Memory Manager

[KemyLand]

Hi!

I have a GREAT problem with Memory Management. I've tried to implement sbrk and (k)malloc myself, but I always get problems when trying to (k)free and test efficiency. I know this is a common OSDev-ing problem, but I simply can't resolve it. I've already tried porting simple memory allocation libraries, but they're just too simple. I wanna a MM that can:

• void *KAlloc(size_t)
  size_t KFree(void*)
  size_t KRealloc(void*, size_t)
  size_t KVTP(PID, void*) /* VIRTUAL TO PHYSICAL */
  size_t KMap(PID, void*, void*) /* MAP PHYSICAL TO VIRTUAL */

My syscall interface would have:

• // DO NOT USE brk(void*), I see it too dangerous
  size_t sbrk(ssize_t)

But, I don't have any ideas of the actual implementation. Hash tables, VFS virtualization? The most important problem here is the chicken-or-egg problem that the Memory Manager theory comes beautifully packaged with. If the MM needs to remember the system memory map, how does it reserves memory, for recording reserving memory? That's at least double the allocation in a single call, an would be really inefficient.

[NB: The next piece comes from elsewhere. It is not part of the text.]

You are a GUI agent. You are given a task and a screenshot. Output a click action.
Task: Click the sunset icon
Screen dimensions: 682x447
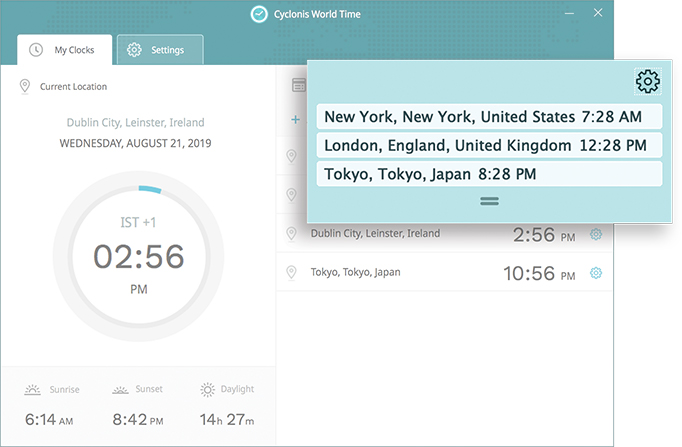click(x=120, y=389)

Please help me with this. I know this forum has great information, an this is a relatively too simple question

[Combuster]

You're actually mixing up the three memory systems here, and since they are almost separate, you are not going to find them together in any package
1: The VMM manages the virtual-to-physical mapping. It can modify page tables and give you the physical address for a virtual address. This essentially provides the last two functions of your list
2: The PMM manages which chunks (pages) of physical memory are in use, and which aren't.
There are a few chicken-and-egg dependencies between these two: the PMM needs mapped memory to store and access it's structures, and the VMM needs to be able to request memory to allocate fresh page tables or directories. This is usually fixed by hardcoding the minimal set of page tables and data structures, and afterwards let the PMM figure out what areas have been used before it actually got put in charge. Because these are heavily kernel-dependent parts, forget about grabbing an implementation for these.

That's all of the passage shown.